* [Task requirements]: Whenever a line carries the word "height", pull it out of the entries.

==== Data extracts

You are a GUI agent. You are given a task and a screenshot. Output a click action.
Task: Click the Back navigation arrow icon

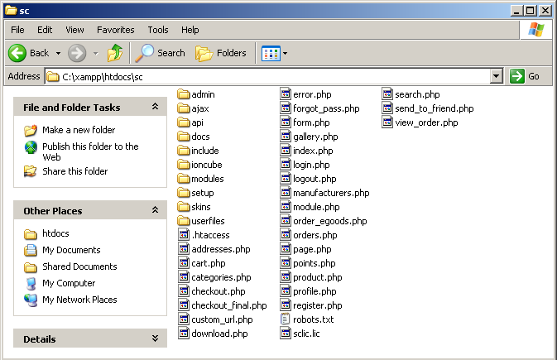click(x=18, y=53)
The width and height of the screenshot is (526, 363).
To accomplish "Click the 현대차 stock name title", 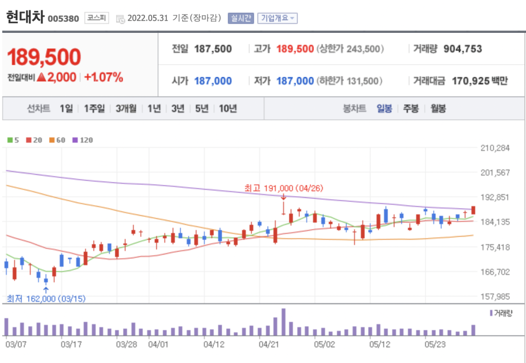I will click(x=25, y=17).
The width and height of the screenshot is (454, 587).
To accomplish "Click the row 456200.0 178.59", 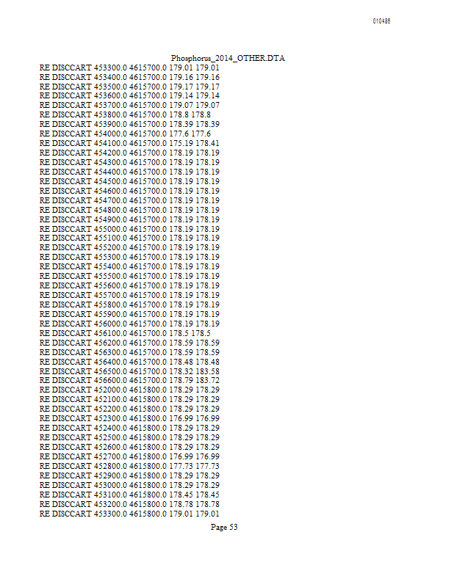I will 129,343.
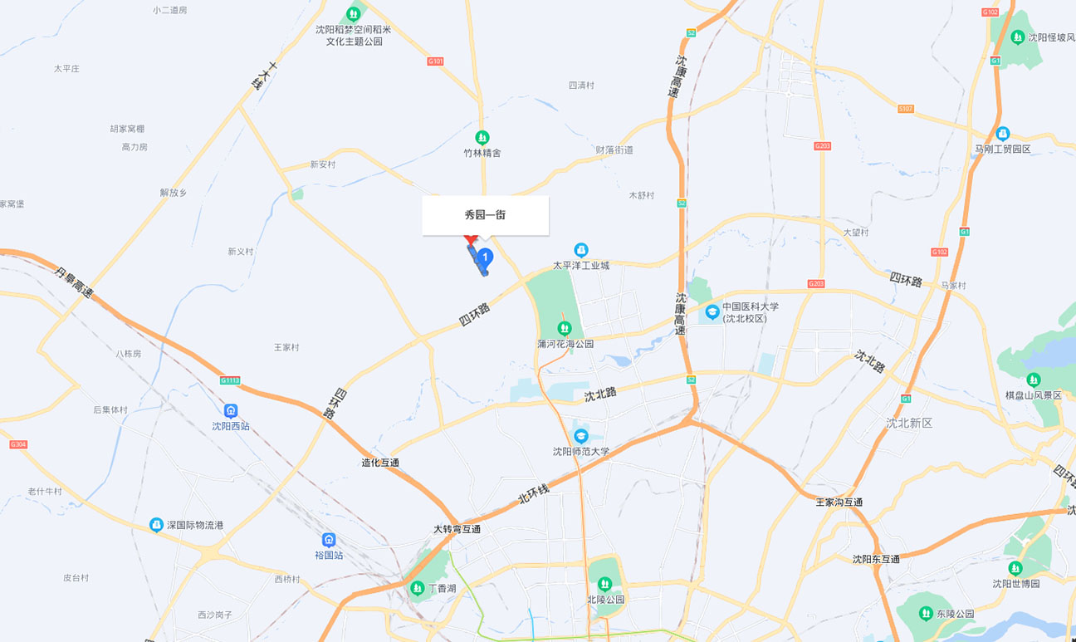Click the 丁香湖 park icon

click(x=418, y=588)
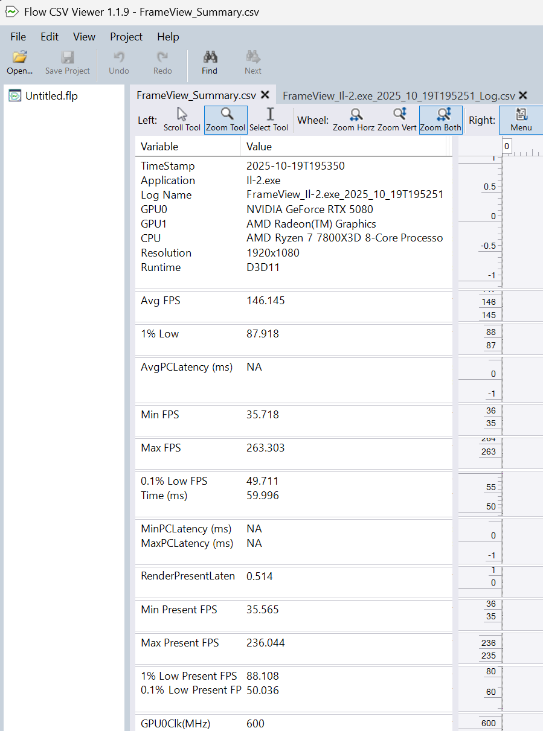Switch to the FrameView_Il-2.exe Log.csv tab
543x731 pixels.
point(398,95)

========

* [Response area]:
The width and height of the screenshot is (526, 363).
The width and height of the screenshot is (454, 587).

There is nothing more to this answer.